Making mas with mediocrity.
By: Fazeer Mohammed (Express).[/size]
So now we have to endure five more months, at least, of this rum-and-roti football politicking.
How is it possible to make any meaningful progress towards a culture of sporting excellence when we keep celebrating mediocrity to fulfil short-term, short-sighted objectives?
There have been some classics over the years, but Monday night's "welcome home" charade for the senior national football team up at the airport plumbed new depths of shameless political expediency.
If the players were uncomfortable and embarrassed by it all, they had every right to be.
In shovelling the manure about a "magnificent" and "wonderful" performance by Aurtis Whitley's side, Sports Minister Gary Hunt merely confirmed what we all knew to be the real purpose of this wasteful exercise (by the way, how much did it cost?).
This had nothing to do with substance or encouragement on the basis of a realistic assessment of the situation, but was all about pandering to the cameras and microphones - and therefore the national electorate - and playing patriotic by heralding a team that would probably have preferred to shuffle quietly away.
Don't get me wrong. They didn't ultimately shame us, because the goals by Darryl Roberts and Stern John on Sunday night in Hamilton were just enough to overturn the humiliation of a week earlier in Macoya.
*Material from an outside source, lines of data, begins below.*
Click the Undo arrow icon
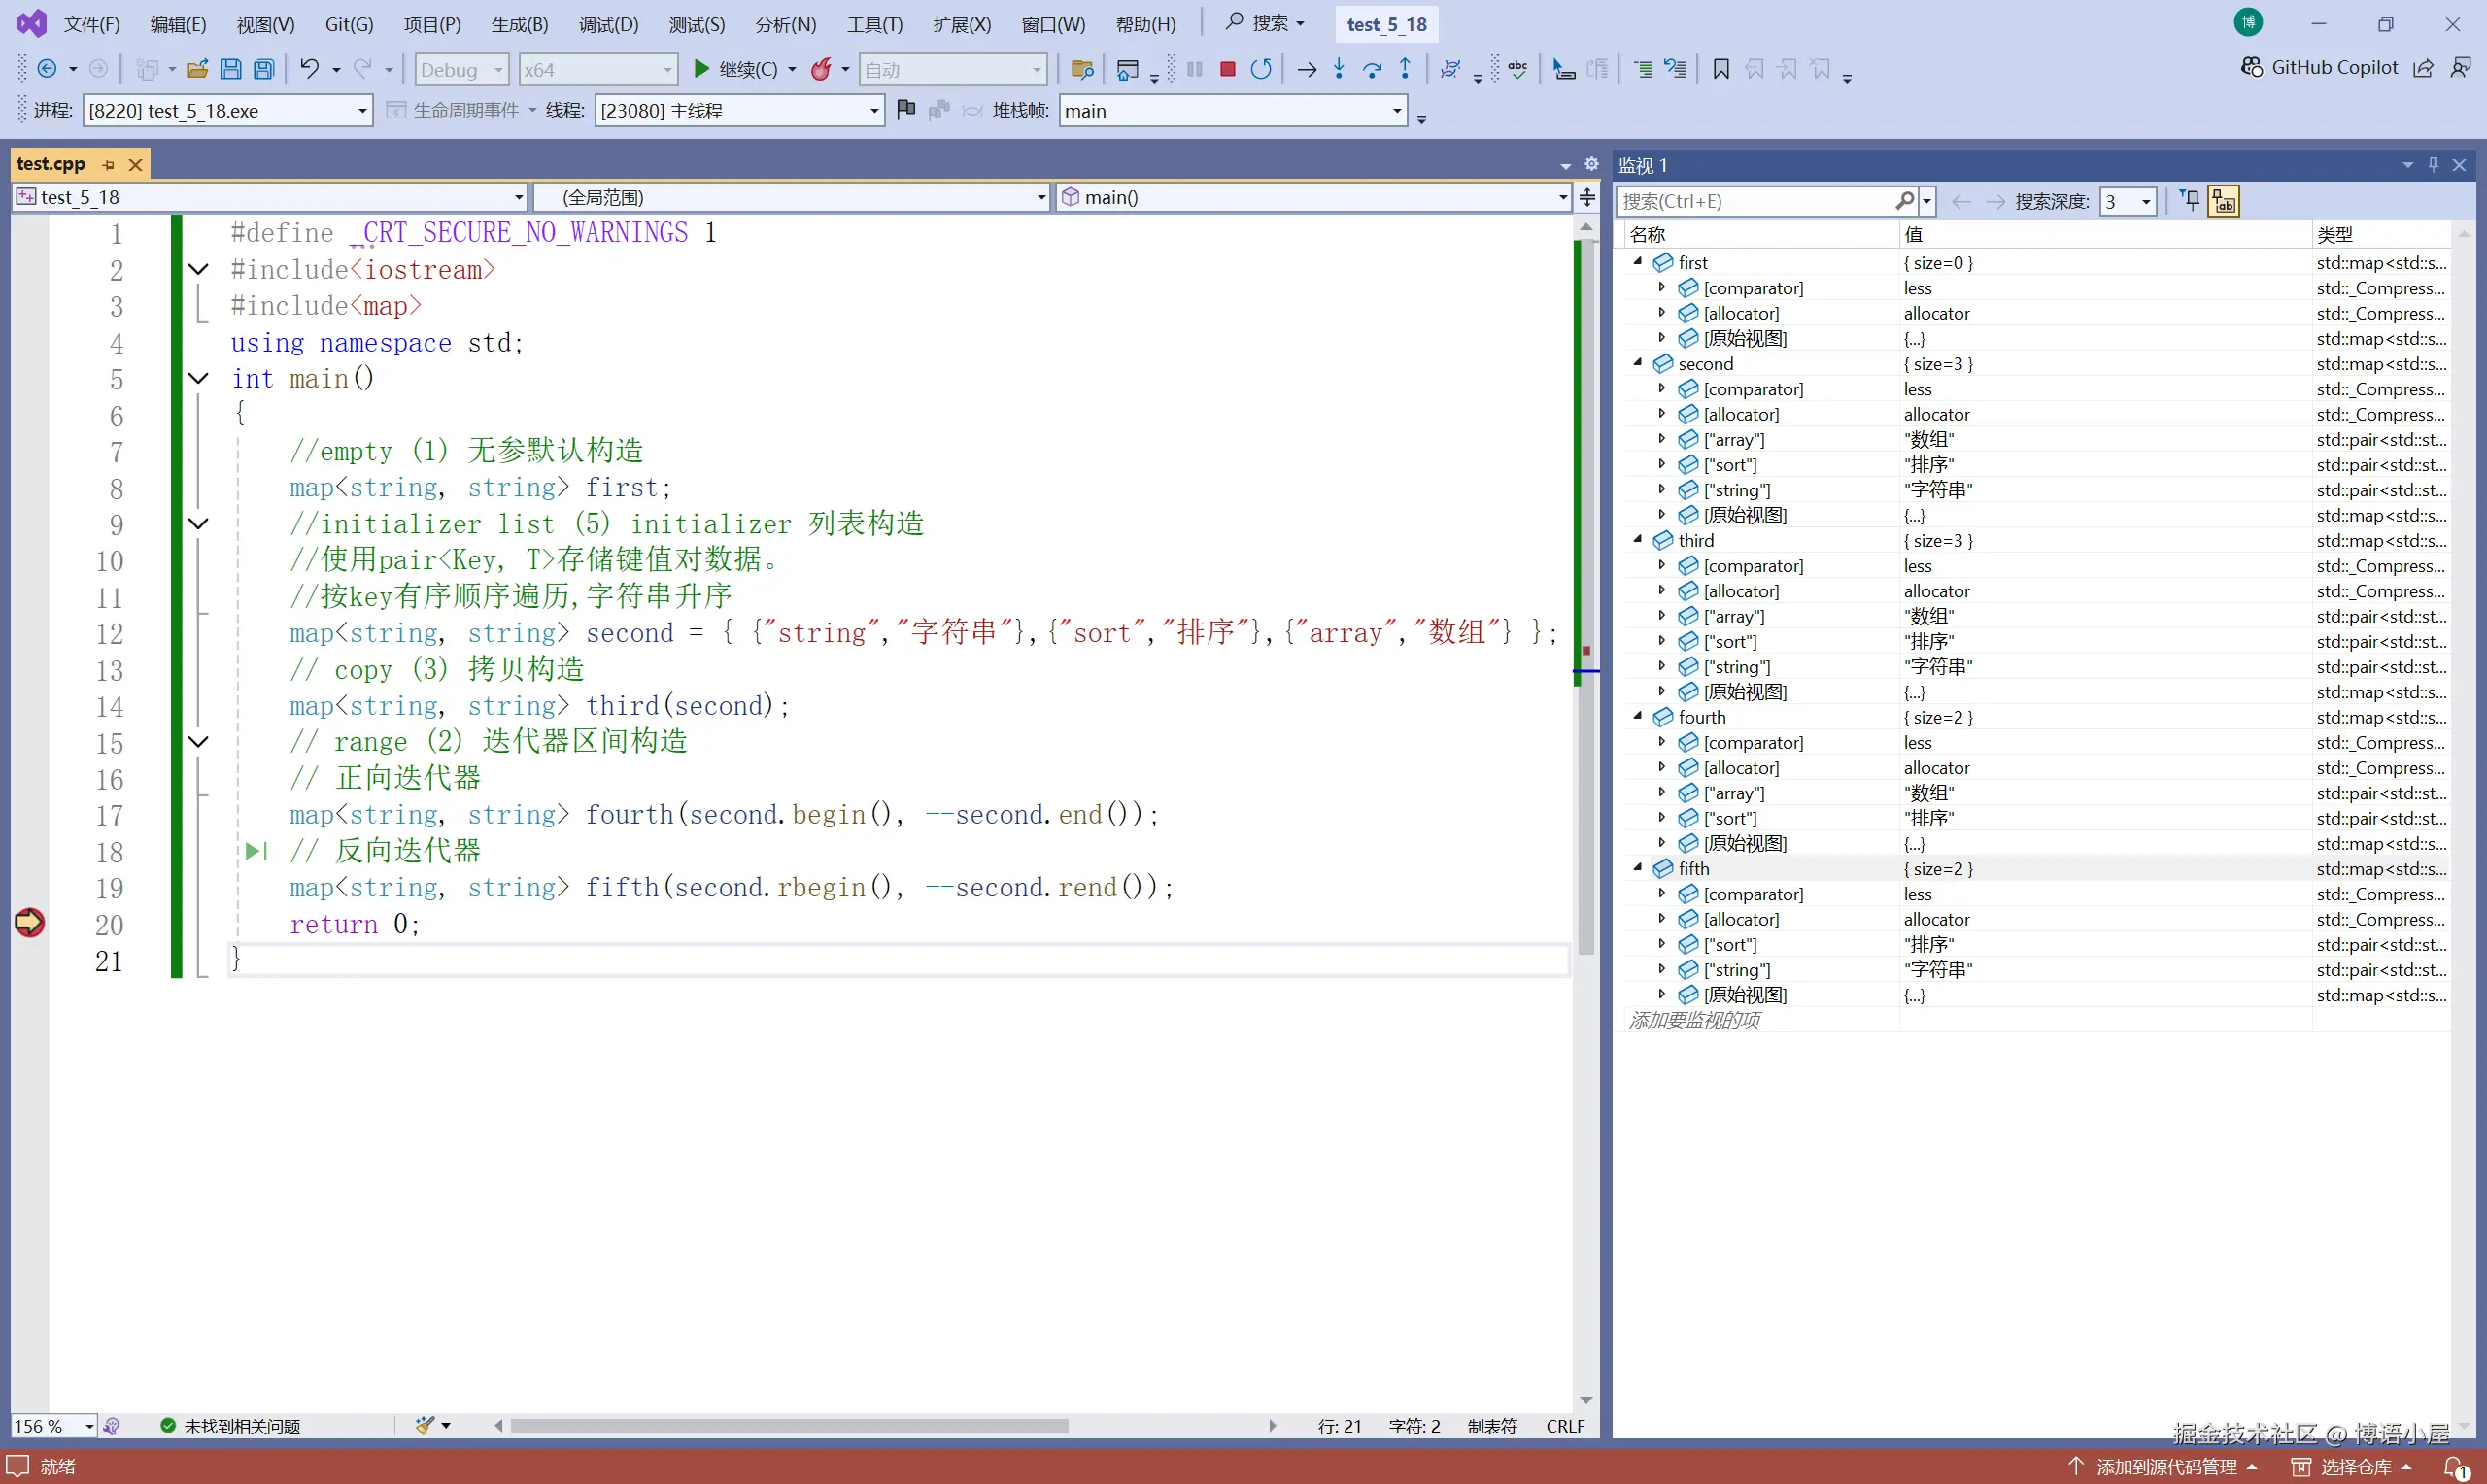2487x1484 pixels. click(309, 69)
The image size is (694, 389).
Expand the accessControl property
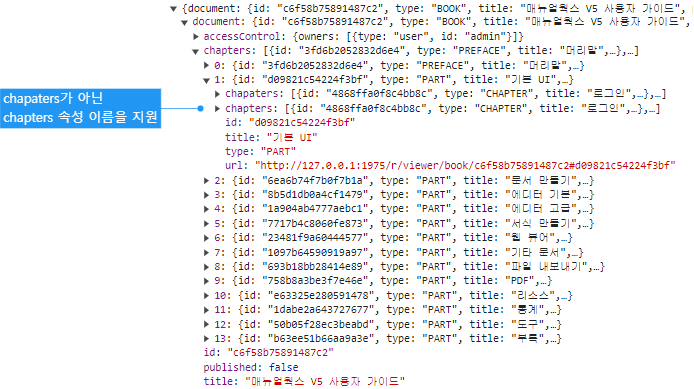[x=196, y=36]
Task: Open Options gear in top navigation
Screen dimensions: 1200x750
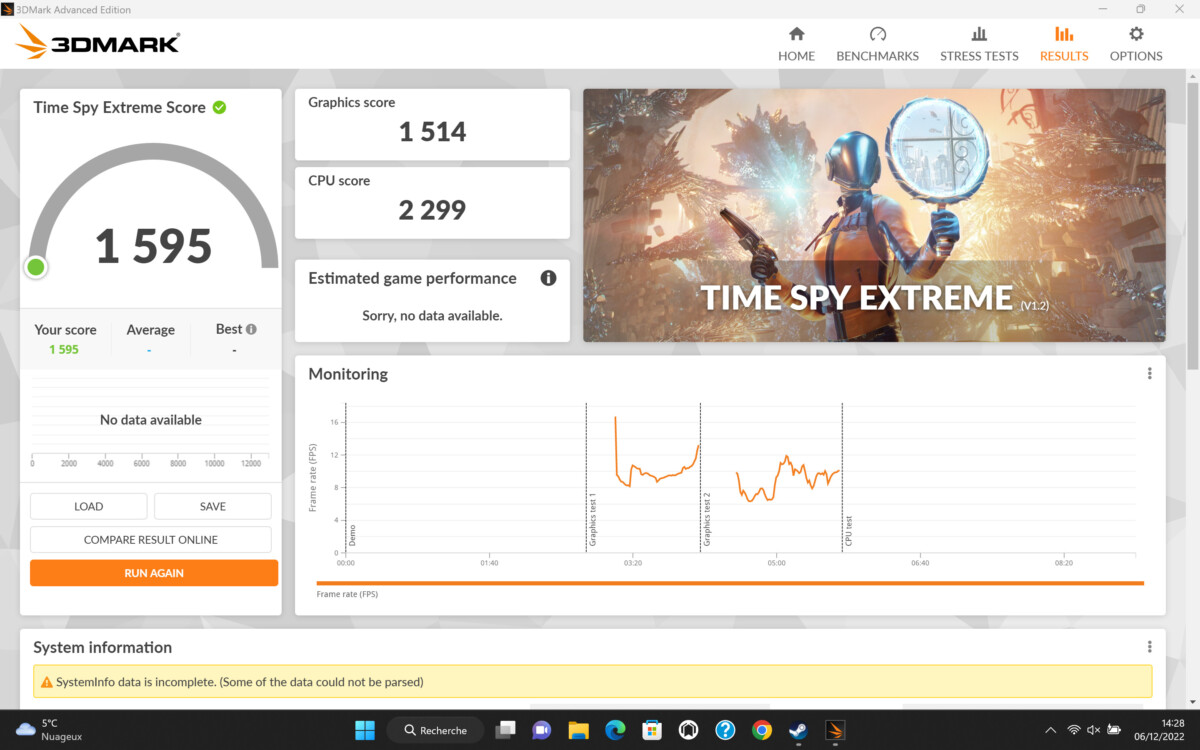Action: click(1136, 35)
But they didn't do themselves justice, they didn't play anywhere close to the level we know they can, and they should therefore not be hailed as conquering heroes for scraping past opponents they should be thrashing.
Amid the relief that we haven't fallen flat at the first hurdle in the campaign to get to South Africa 2010, some of us are trying to fool ourselves with the notion that the 2-0 win in the return fixture against Bermuda was a herculean effort and worthy of the highest praise.
Just in case we're losing perspective on this whole thing, the Bermudans are ranked 139th in the world and have never made it past the first round of World Cup qualifying. Indeed, they were whipped 3-0 by Barbados a week before the first leg at the Marvin Lee Stadium, a Bajan team that then travelled to California and collected eight goals without reply from the United States in the first leg of their qualifier.
On the other side of the ball you have Trinidad and Tobago, not exactly football heavyweights at 87th in the FIFA ratings (behind Iceland and Zimbabwe but ahead of New Zealand and Guatemala, at least for now), but a Caribbean force to reckon with. Champions in the region many times over and, to top it all off, an historic first World Cup finals appearance in Germany two years ago where we were far from disgraced, holding Sweden to a goalless draw and frustrating England for 84 minutes before succumbing at the end.
Even without all the foreign-based professionals, this country should not be scrambling to overcome Bermuda, unless we are prepared to concede Wim Rijsbergen's assertion that the T&T Pro League is really not producing the calibre of player capable of competing on the international stage.
So what are we celebrating? What are we hailing?
It is like your child managing a bare pass in the end-of-term exams when you know he or she consistently averages higher and has really seriously underperformed. No right-thinking parent could ever be satisfied with such an underachiever, and while it can be damaging to get down too much on the student, you wouldn't expect a celebratory party to be thrown either.
But we're not dealing with right-thinking parents here, because the right-thinking politician will believe that making a drink-up dancehall fete out of every occasion is the way to go because the masses fall for it every single time.
If it's not some entertainer sounding more Jamaican than Jamaicans in bigging up our Olympic hopefuls on the Brian Lara Promenade, it's giving a national team an "appropriate welcome" for playing sub-standard football.
It takes at least two politicians to sustain proper bacchanal, and with Jack Warner leading the strike force from the other side, you know there will be no shortage of claims, counter-claims and inflammatory rhetoric before, during and after our last CONCACAF semi-final qualifier at home to Cuba on November 19.
If you think you've had enough of those celebrated "yesterday was yesterday, today is today" moments, well, brother man, that was just the beginning.
Will Jack follow through on the outlandish threat to play our designated home games outside of Trinidad and Tobago? Will Hunt's ministry request 200 tickets for the September 6 clash with Guatemala that kicks off the next phase of World Cup qualifying? Tune in next time and find out.
This is really readymade headline material. You just have to kick back, make sure the recorders are on with plenty of storage space and watch the low-budget, petty island drama unfold. The Reef, Westwood Park and Calabash Alley will have nothing on Hunt vs Warner: The Series.
It is difficult to see how our footballers will not be affected by the continuing public fiasco over a campaign that brought such joy and unity on the previous occasion. I suppose the best advice to give them is to work on their own game, which needs considerable improvement on the evidence of the Bermuda fixtures, and try not to be distracted by the games off the field.
There's plenty more rum-and-roti grandstanding to come, but Whitley and company should only have an appetite for the very tough contests that lie ahead.